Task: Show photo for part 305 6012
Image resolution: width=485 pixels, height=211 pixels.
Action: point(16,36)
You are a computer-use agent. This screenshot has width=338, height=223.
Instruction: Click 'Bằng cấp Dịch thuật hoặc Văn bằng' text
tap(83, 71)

--

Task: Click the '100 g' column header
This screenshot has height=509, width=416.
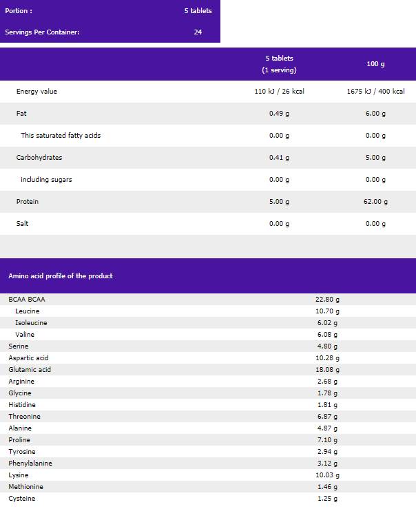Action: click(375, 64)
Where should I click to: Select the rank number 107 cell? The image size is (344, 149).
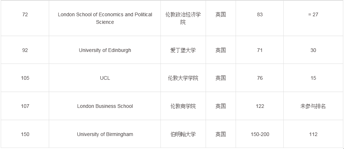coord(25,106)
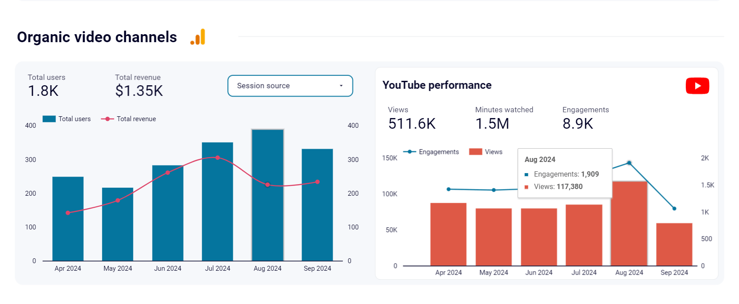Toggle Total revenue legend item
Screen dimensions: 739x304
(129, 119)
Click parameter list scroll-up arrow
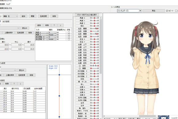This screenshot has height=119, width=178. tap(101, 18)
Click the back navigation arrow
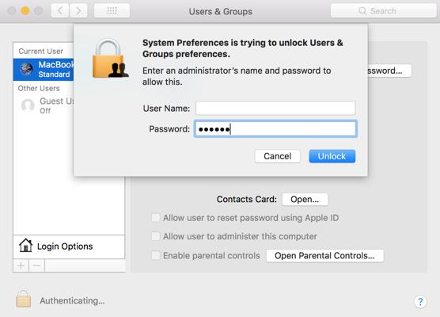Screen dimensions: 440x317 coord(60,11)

EXERCISE: Your reply should hold every line from the data that contains "Task", copied in full.

SOLUTION:
Task: Show photo for part 305 6012
Task: Click the '100 g' column header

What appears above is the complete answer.